Treatment with FOLFOX often causes severe painful sensory disorders known as neuropathies. These severe side-effects did not occur in patients who were pre-treated with PledOx, a compound that among other properties prevents severe side-effects of chemotherapy in cancer treatment. The lower dose of PledOx also indicated a reduction of serious white blood cell-related side effects.
The raw data from the dose-escalation part have now been compiled in a preliminary analysis. One can observe that, unlike during normal FOLFOX treatment of colorectal cancer, no moderate or serious neuropathies (grade 2 or higher) were observed despite up to 8 cycles of FOLFOX. This was seen for both doses of PledOx. The expected outcome without PledOx-treatment is that approximately 30% of the patients will develop neuropathies of grade 2 or worse after 8 cycles.
“What impresses most on the oncologists that we have talked to was the fact that PledOx seems to reduce the risk of chemotherapy induced sensory nerve disorders known as neuropathies. The reason for this being that chemotherapy induced neuropathy is a major clinical problem and the main reason for discontinuing oxaliplatin-based chemotherapy” says CEO Jacques Näsström.
In addition, it seems that the low dose in particular appears to have the potential to reduce serious (grade 3) white blood-related side effects such as decrease in neutrophils. Neutrophils are an essential type of white blood cells in defending the body against bacterial infections.
According to these data, the lower dose of PledOx will give the best effect. PledPharma has therefore applied to the regulatory authorities for reduction of the higher dose of 10μmol/kg to 5 μmol/ kg. The reduction is primarily based on the apparent better effect on white blood cell-related side effects with the lower dose of PledOx.
So far the new dose is approved in Sweden and in the U.S.
This change in dose also means that the full number (i.e. 42) randomized patients must be included in order to be able to statistically evaluate the new dose, which will result in an expansion of the study and an extension of the trial period. Patients treated with the new dose will, however, replace the majority of patients that should have be treated with the higher dose of 10 μmol/kg since the dose change occurs early on in the study.
The current estimate is that all patients should be included in the study before the end of 2014 and that overall (top-line) data should be available towards the end of the first quarter of 2015.
Currently, all six patients in the dose escalation part have completed their treatment.
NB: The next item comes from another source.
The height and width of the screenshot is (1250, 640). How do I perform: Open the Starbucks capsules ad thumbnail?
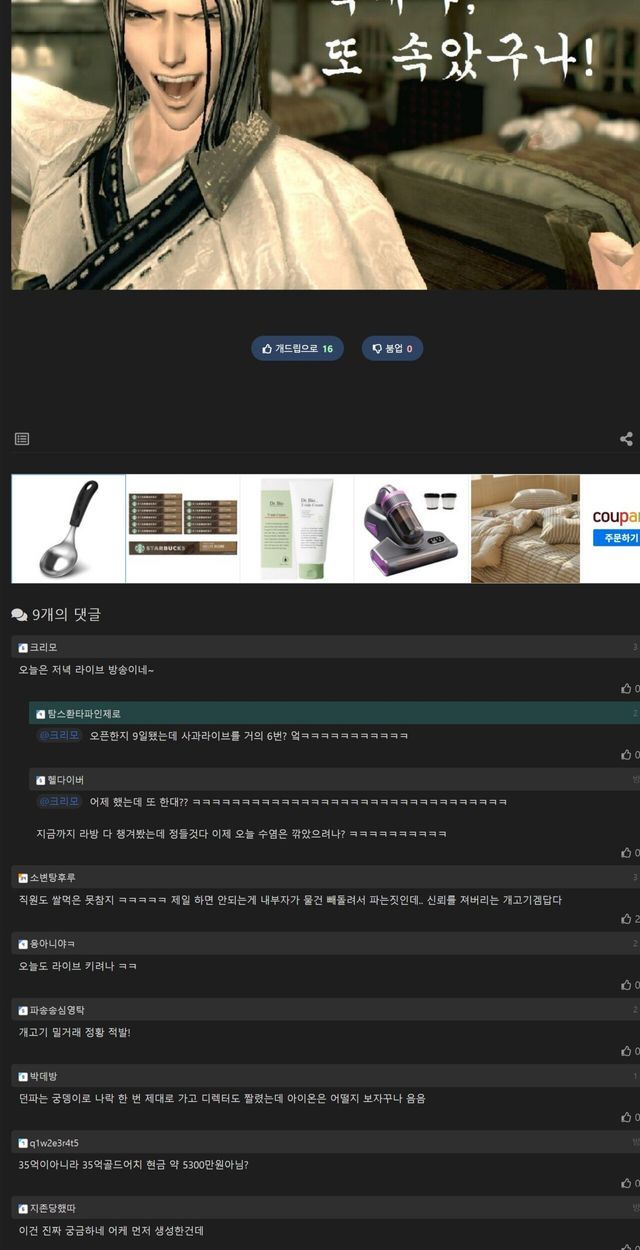point(183,529)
Furthermore, all patients being treated with FOLFOX in combination with bevacizumab have started their treatment and DSMB has now given its initial approval to continue the treatment with bevacizumab in combination with FOLFOX. In addition, three patients are included in the second part of the study (the randomized part) and at the high end of 20 centers are actively recruiting patients to the study and these centers have identified an additional handful of candidates to include in the study.